Aangeleverd fragment:
######

DE SALONREMISE

Plaag van de middenmoters

Tijdens de laatste ronde van het vorige toernooi om de zo fel begeerde Rabilskytrofee riep ik mezelf uit tot remisekampioen. Ik deed dit in een spontane opwelling. Het was louter scherts, vrienden. Dat is de aard van het beestje. Een beetje tegen mijn zin in is deze fictieve titel een eigen leven gaan leiden. Niet alleen werd ik er vele malen op aangesproken (dat is nog wel leuk); het remisekampioenschap wordt door menigeen zelfs zeer serieus genomen. In de huidige titelstrijd vallen nogal wat remises, en ik lijk nu al geen kans meer te maken op het prolongeren van de titel. Voor mij hoeft dat ook niet. Het is echter opvallend hoe vaak spelers onder ons achten gretig remise overeen komen, zonder dat van werkelijke strijd achter het bord sprake is geweest. Ex-killer Jos heeft al 4 puntdelingen achter zijn naam staan, net als Eric. Hanke spant de kroon met 5 onbesliste partijen.

Natuurlijk is niet iedere remise een salonremise. En ook ik knijp mijn handjes soms dicht bij het behalen van een half punt. Je zou zelfs kunnen stellen, dat het stijgen van het aantal remises per toernooi duidt op het in kracht stijgen en naar elkaar toe groeien van de Rabilskianen. Maar toch geloof ik, dat veel van de dit toernooi gemaakte remises gebaseerd waren op angst om te verliezen, en nergens anders op. Dit nu, is wat men in mijn geboortestad Utrecht "flauw" noemt. Het is naar mijn idee in strijd met de reglementen (die spreken van onschuldige gezelligheid; lekker schaken), en bovendien een beetje competitievervalsing.

Ik hoop op een wat gedurfder strijdverloop in de tweede competitiehelft. Jos, Eric, Hanke en zelfs Erik speelden onderling louter remises vóór de winterstop. Ik vertrouw er op, dat we er met z'n allen weer ouderwets op los gaan na de winterstop! Om met Bouwmeester te spreken: "speel, denk, durf, zet, win of ga onder!"

######

Gegevensset:
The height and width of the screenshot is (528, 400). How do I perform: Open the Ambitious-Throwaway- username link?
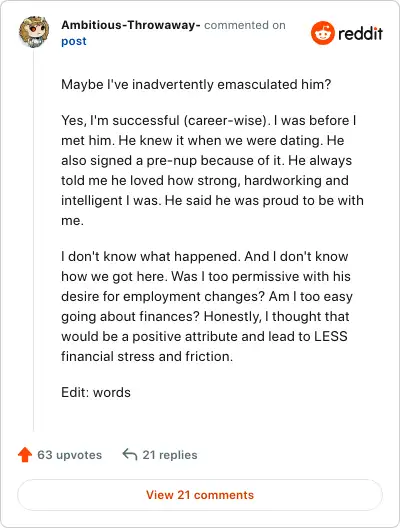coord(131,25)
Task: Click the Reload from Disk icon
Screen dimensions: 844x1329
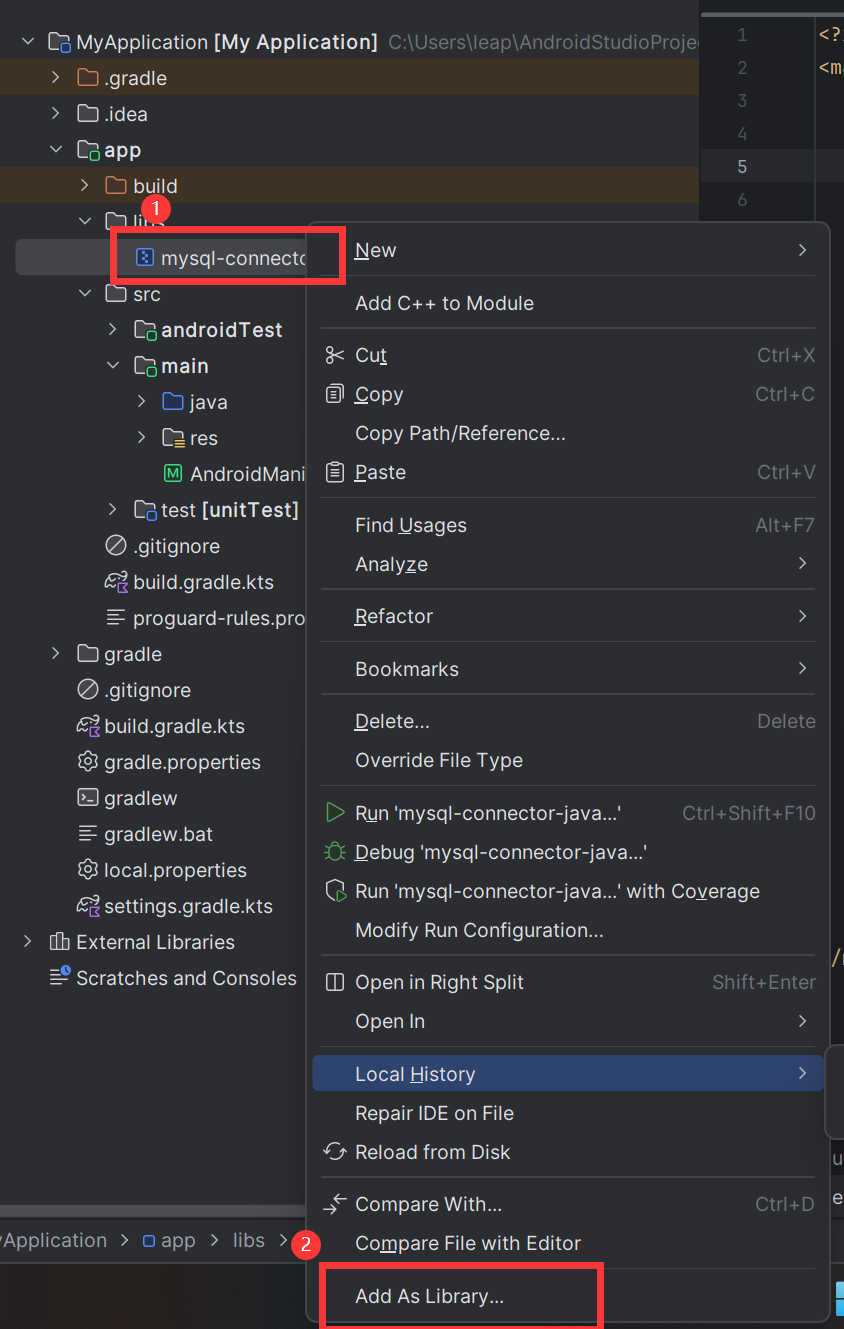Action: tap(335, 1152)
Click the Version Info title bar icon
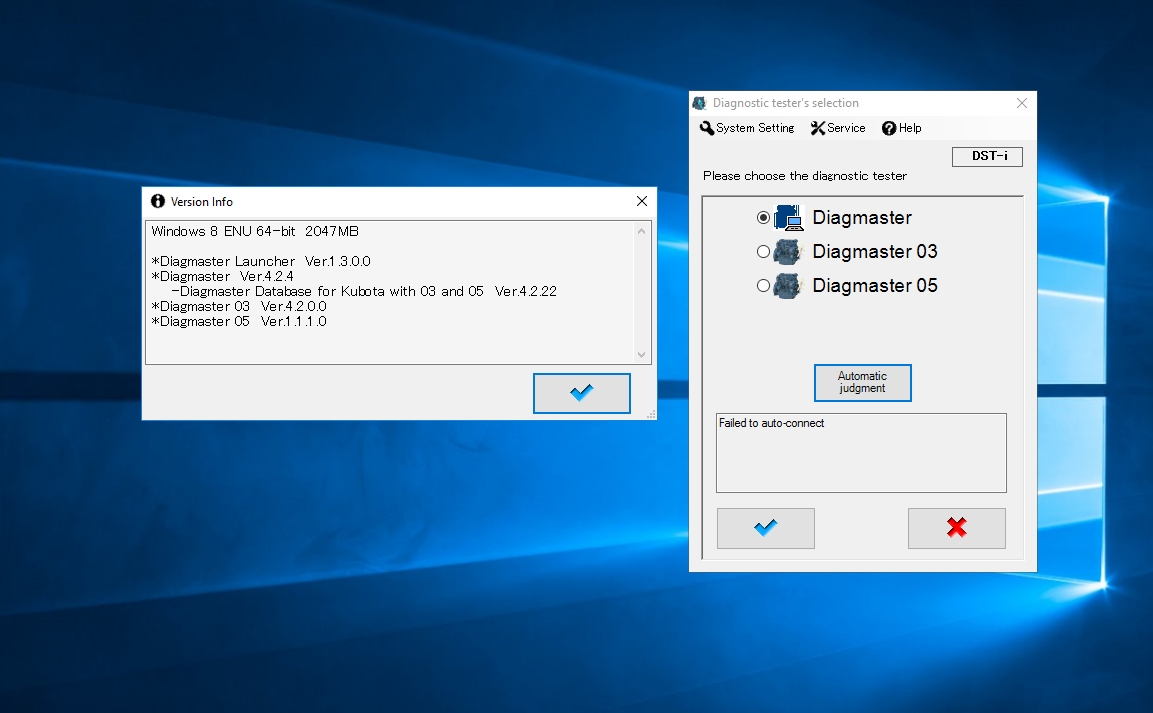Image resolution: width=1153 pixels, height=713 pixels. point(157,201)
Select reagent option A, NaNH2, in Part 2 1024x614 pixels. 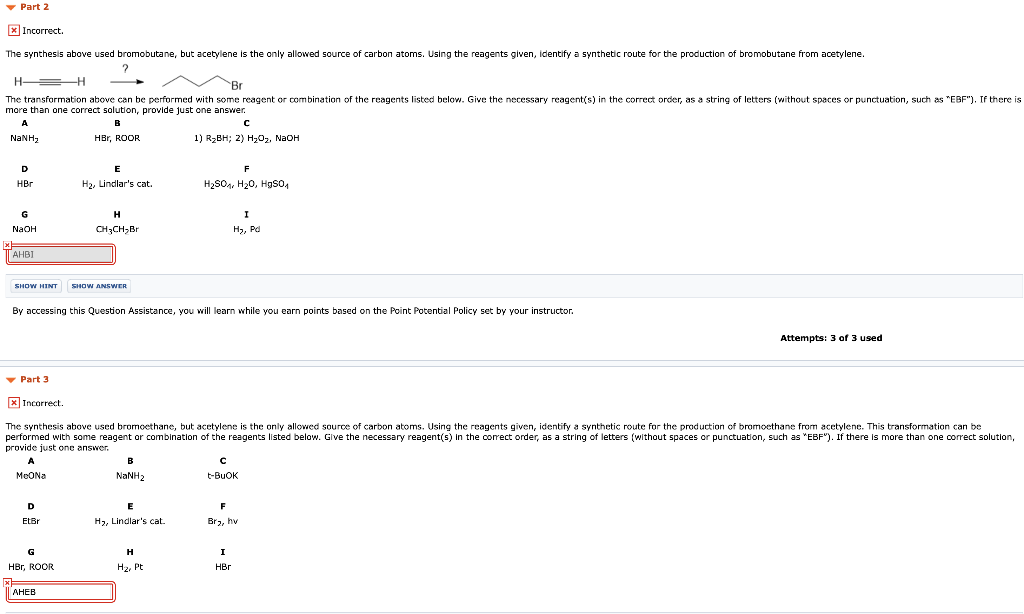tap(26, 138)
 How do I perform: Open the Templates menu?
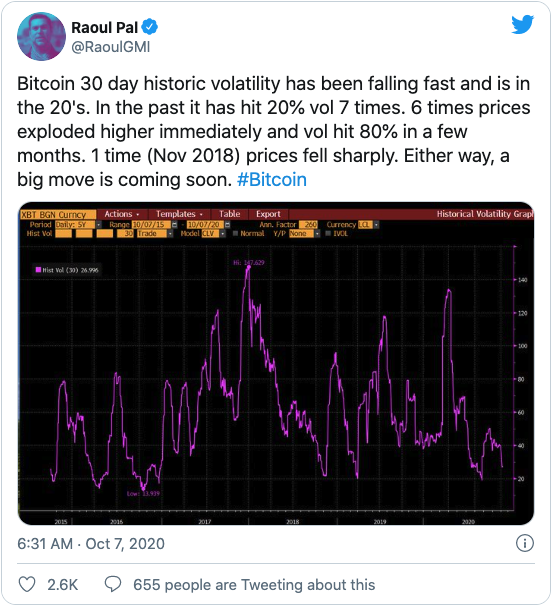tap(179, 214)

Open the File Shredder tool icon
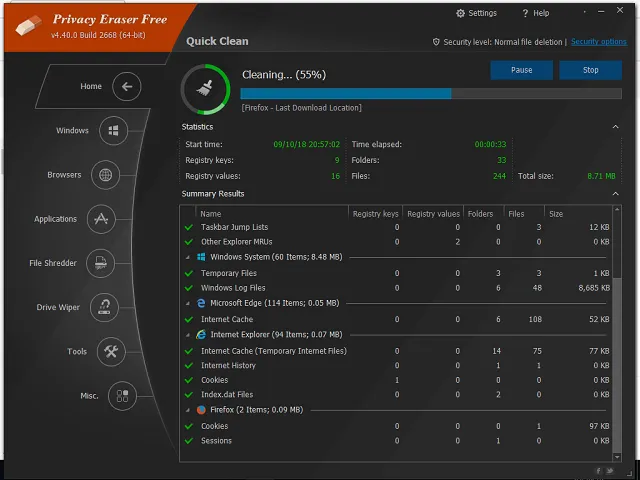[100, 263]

######

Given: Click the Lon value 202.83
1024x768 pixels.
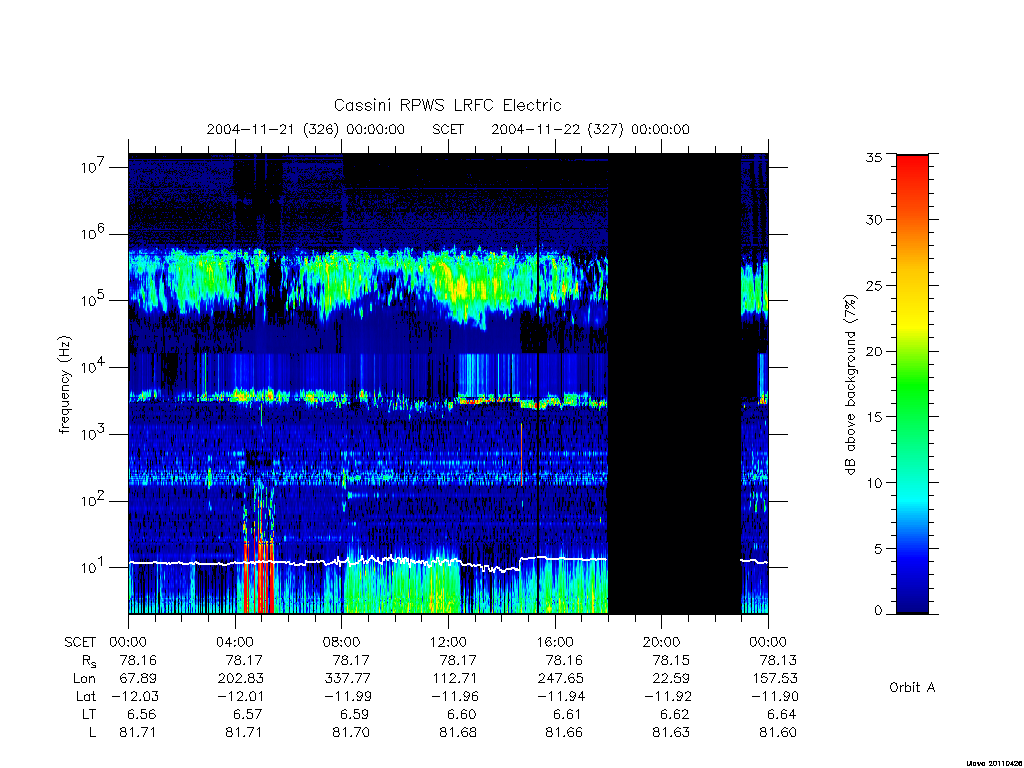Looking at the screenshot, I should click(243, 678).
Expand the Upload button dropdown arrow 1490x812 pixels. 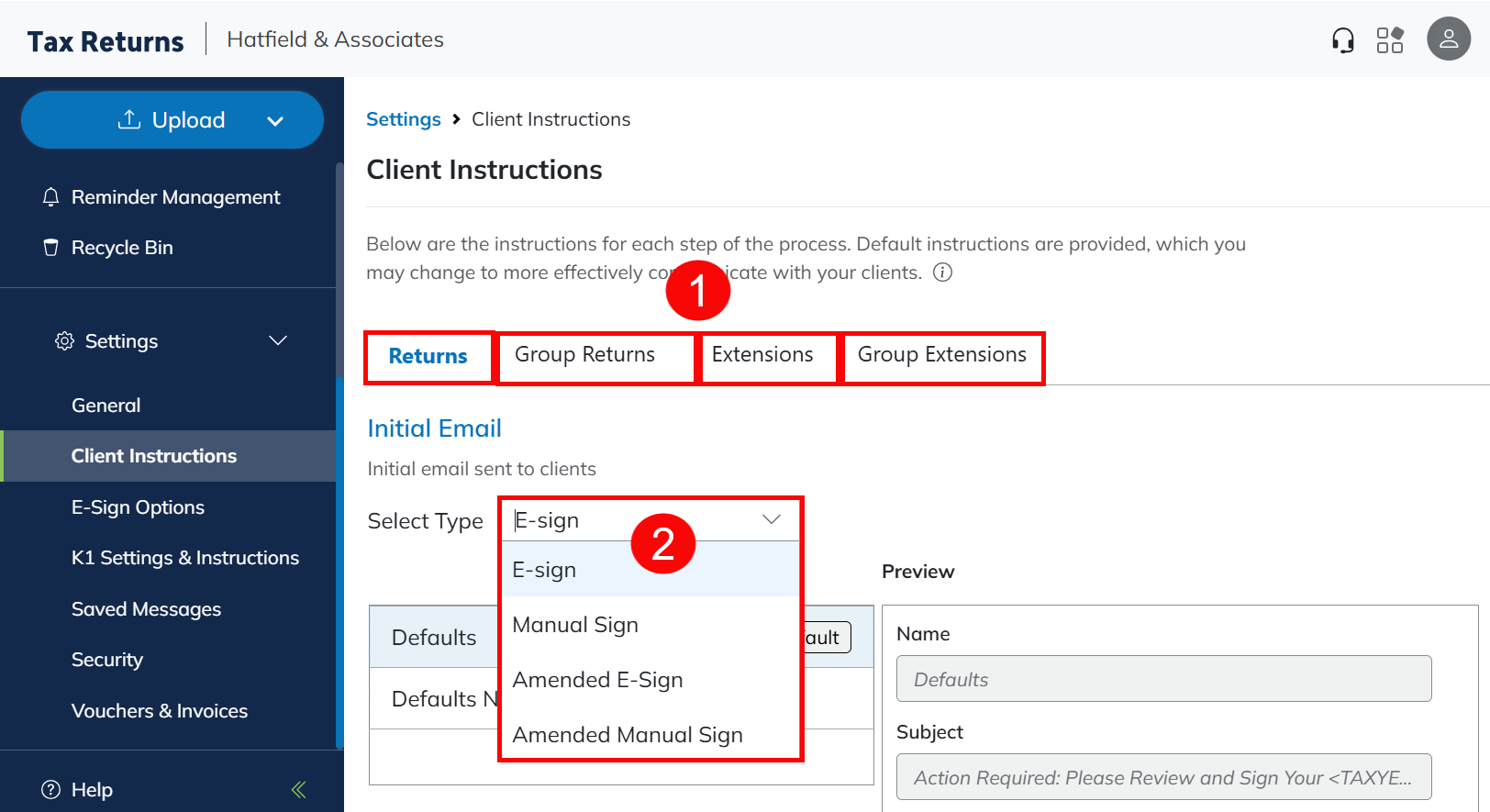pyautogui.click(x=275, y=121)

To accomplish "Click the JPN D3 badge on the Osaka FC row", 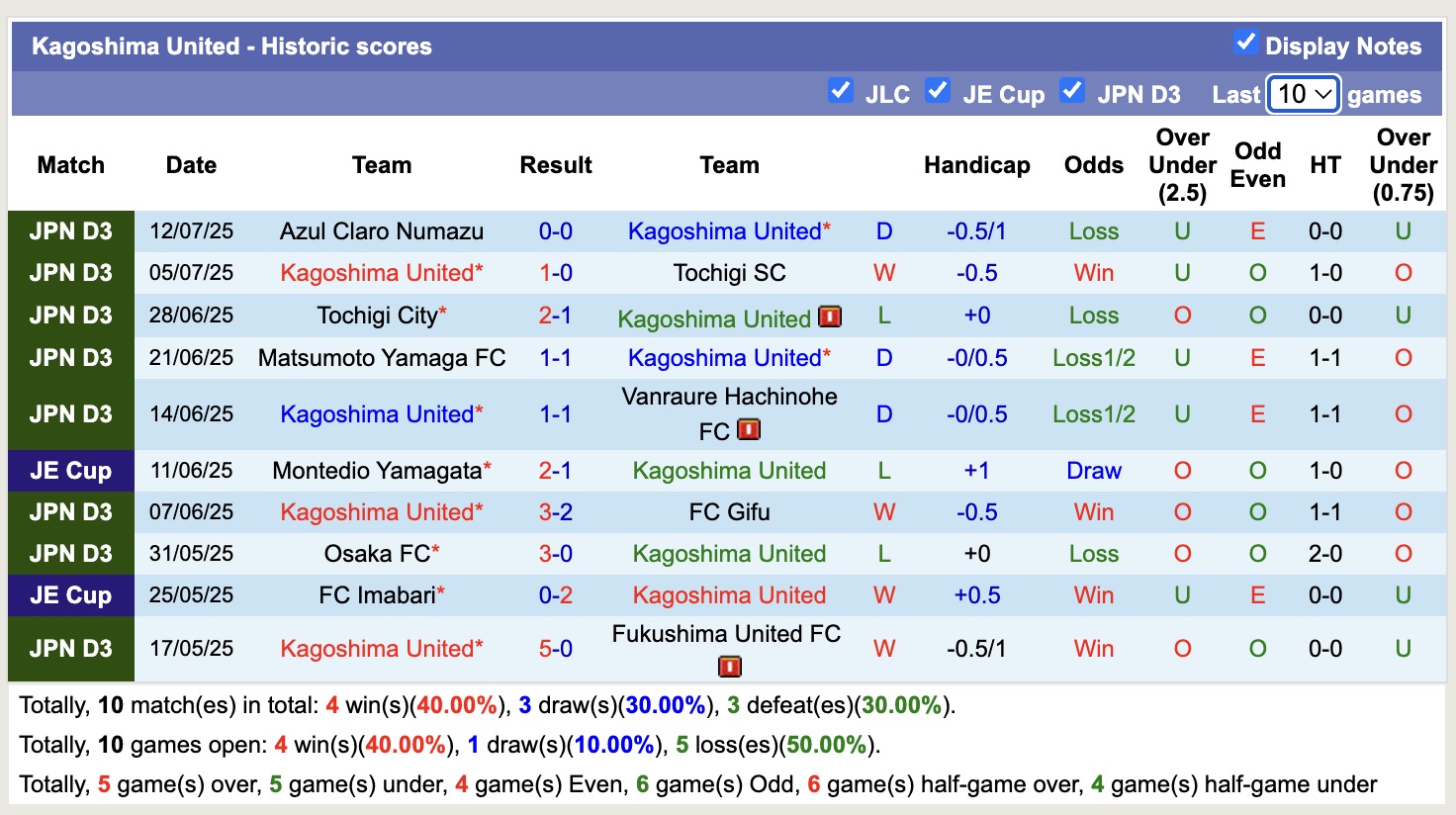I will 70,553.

######

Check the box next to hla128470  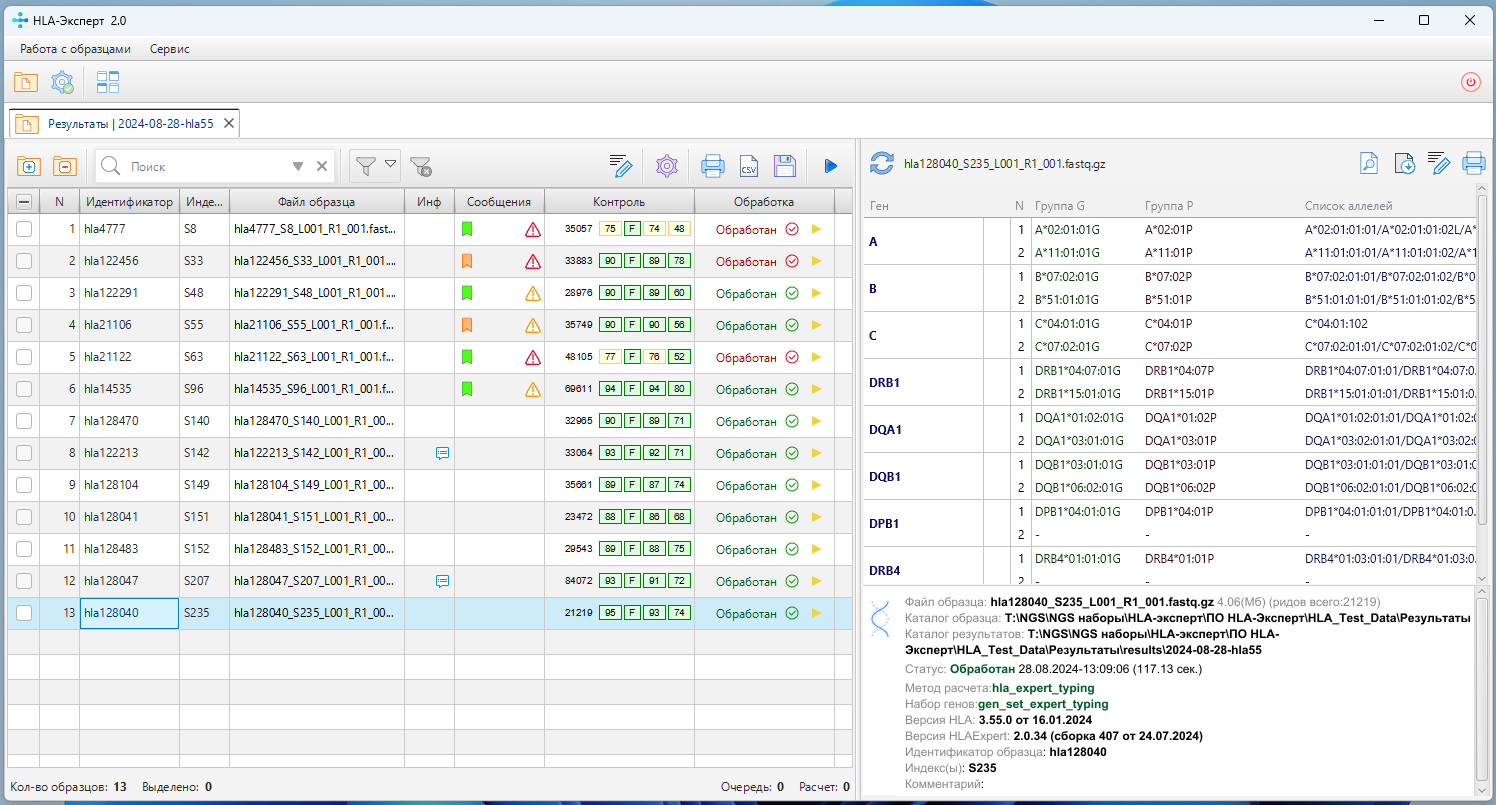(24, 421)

######

Opdracht:
Schrijf het stuk over de salonremise over van "Tijdens de laatste" tot "5 onbesliste partijen." en verander daarbij "Rabilskytrofee" in "Rabilskybokaal".

Uitwerking:
Tijdens de laatste ronde van het vorige toernooi om de zo fel begeerde Rabilskybokaal riep ik mezelf uit tot remisekampioen. Ik deed dit in een spontane opwelling. Het was louter scherts, vrienden. Dat is de aard van het beestje. Een beetje tegen mijn zin in is deze fictieve titel een eigen leven gaan leiden. Niet alleen werd ik er vele malen op aangesproken (dat is nog wel leuk); het remisekampioenschap wordt door menigeen zelfs zeer serieus genomen. In de huidige titelstrijd vallen nogal wat remises, en ik lijk nu al geen kans meer te maken op het prolongeren van de titel. Voor mij hoeft dat ook niet. Het is echter opvallend hoe vaak spelers onder ons achten gretig remise overeen komen, zonder dat van werkelijke strijd achter het bord sprake is geweest. Ex-killer Jos heeft al 4 puntdelingen achter zijn naam staan, net als Eric. Hanke spant de kroon met 5 onbesliste partijen.